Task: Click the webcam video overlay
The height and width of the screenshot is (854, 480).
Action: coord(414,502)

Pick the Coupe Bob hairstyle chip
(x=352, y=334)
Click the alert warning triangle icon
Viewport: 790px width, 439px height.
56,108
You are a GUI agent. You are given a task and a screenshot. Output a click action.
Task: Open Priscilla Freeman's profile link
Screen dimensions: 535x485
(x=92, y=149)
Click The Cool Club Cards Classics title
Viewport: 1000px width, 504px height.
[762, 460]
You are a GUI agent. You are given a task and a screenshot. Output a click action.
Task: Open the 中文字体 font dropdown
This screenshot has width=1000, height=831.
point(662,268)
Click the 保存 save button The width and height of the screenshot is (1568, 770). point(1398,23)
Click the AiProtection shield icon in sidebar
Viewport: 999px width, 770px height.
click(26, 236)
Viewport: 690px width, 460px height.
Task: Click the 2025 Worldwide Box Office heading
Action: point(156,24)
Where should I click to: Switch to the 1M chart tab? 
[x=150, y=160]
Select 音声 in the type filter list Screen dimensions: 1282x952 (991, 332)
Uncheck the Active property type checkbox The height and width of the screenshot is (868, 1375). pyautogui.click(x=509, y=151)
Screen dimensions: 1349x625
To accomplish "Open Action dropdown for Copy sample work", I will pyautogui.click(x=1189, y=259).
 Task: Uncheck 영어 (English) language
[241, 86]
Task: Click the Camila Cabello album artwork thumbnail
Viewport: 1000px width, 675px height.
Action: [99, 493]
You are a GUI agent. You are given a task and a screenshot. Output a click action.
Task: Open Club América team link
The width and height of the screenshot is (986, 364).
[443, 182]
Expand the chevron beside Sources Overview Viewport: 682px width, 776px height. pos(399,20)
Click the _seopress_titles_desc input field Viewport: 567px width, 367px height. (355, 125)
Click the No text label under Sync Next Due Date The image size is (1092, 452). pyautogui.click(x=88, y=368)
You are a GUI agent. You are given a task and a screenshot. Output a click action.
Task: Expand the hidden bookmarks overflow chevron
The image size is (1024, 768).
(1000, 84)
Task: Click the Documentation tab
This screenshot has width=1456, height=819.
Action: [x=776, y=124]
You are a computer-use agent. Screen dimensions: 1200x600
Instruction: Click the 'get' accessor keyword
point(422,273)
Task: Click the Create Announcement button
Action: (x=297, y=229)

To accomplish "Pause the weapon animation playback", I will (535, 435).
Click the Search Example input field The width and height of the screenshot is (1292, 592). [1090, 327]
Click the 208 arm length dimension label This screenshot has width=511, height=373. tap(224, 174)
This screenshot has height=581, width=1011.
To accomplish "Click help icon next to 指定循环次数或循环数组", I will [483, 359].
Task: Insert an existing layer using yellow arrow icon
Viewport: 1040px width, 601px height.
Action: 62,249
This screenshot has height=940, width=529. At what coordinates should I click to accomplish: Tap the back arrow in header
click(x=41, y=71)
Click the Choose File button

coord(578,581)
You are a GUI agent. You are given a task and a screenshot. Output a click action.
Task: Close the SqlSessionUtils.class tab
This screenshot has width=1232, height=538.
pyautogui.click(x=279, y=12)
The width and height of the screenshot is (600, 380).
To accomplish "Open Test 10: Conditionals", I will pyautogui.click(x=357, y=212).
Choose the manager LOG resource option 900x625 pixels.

━━━━━━━━━━━━━━━━━━━━━━━━━━━━━━

- **Stated exercise**:
Copy every one of the rows above verbatim, line for line.

- **Task solution**:
Task: Click the webcam video overlay
The height and width of the screenshot is (854, 480).
Action: coord(414,502)

Pick the Coupe Bob hairstyle chip
(x=352, y=334)
Click the alert warning triangle icon
Viewport: 790px width, 439px height.
56,108
You are a GUI agent. You are given a task and a screenshot. Output a click action.
Task: Open Priscilla Freeman's profile link
Screen dimensions: 535x485
(x=92, y=149)
Click The Cool Club Cards Classics title
Viewport: 1000px width, 504px height.
[762, 460]
You are a GUI agent. You are given a task and a screenshot. Output a click action.
Task: Open the 中文字体 font dropdown
This screenshot has width=1000, height=831.
point(662,268)
Click the 保存 save button The width and height of the screenshot is (1568, 770). point(1398,23)
Click the AiProtection shield icon in sidebar
Viewport: 999px width, 770px height.
click(26, 236)
Viewport: 690px width, 460px height.
Task: Click the 2025 Worldwide Box Office heading
Action: point(156,24)
Where should I click to: Switch to the 1M chart tab? 
[x=150, y=160]
Select 音声 in the type filter list Screen dimensions: 1282x952 (991, 332)
Uncheck the Active property type checkbox The height and width of the screenshot is (868, 1375). pyautogui.click(x=509, y=151)
Screen dimensions: 1349x625
To accomplish "Open Action dropdown for Copy sample work", I will pyautogui.click(x=1189, y=259).
 Task: Uncheck 영어 (English) language
[241, 86]
Task: Click the Camila Cabello album artwork thumbnail
Viewport: 1000px width, 675px height.
Action: [99, 493]
You are a GUI agent. You are given a task and a screenshot. Output a click action.
Task: Open Club América team link
The width and height of the screenshot is (986, 364).
[443, 182]
Expand the chevron beside Sources Overview Viewport: 682px width, 776px height. pos(399,20)
Click the _seopress_titles_desc input field Viewport: 567px width, 367px height. (355, 125)
Click the No text label under Sync Next Due Date The image size is (1092, 452). pyautogui.click(x=88, y=368)
You are a GUI agent. You are given a task and a screenshot. Output a click action.
Task: Expand the hidden bookmarks overflow chevron
The image size is (1024, 768).
(1000, 84)
Task: Click the Documentation tab
This screenshot has width=1456, height=819.
Action: [x=776, y=124]
You are a computer-use agent. Screen dimensions: 1200x600
Instruction: Click the 'get' accessor keyword
point(422,273)
Task: Click the Create Announcement button
Action: (x=297, y=229)

To accomplish "Pause the weapon animation playback", I will (535, 435).
Click the Search Example input field The width and height of the screenshot is (1292, 592). [1090, 327]
Click the 208 arm length dimension label This screenshot has width=511, height=373. tap(224, 174)
This screenshot has height=581, width=1011.
To accomplish "Click help icon next to 指定循环次数或循环数组", I will [483, 359].
Task: Insert an existing layer using yellow arrow icon
Viewport: 1040px width, 601px height.
Action: 62,249
This screenshot has height=940, width=529. At what coordinates should I click to accomplish: Tap the back arrow in header
click(x=41, y=71)
Click the Choose File button

coord(578,581)
You are a GUI agent. You are given a task and a screenshot. Output a click action.
Task: Close the SqlSessionUtils.class tab
This screenshot has width=1232, height=538.
pyautogui.click(x=279, y=12)
The width and height of the screenshot is (600, 380).
To accomplish "Open Test 10: Conditionals", I will pyautogui.click(x=357, y=212).
Choose the manager LOG resource option 900x625 pixels.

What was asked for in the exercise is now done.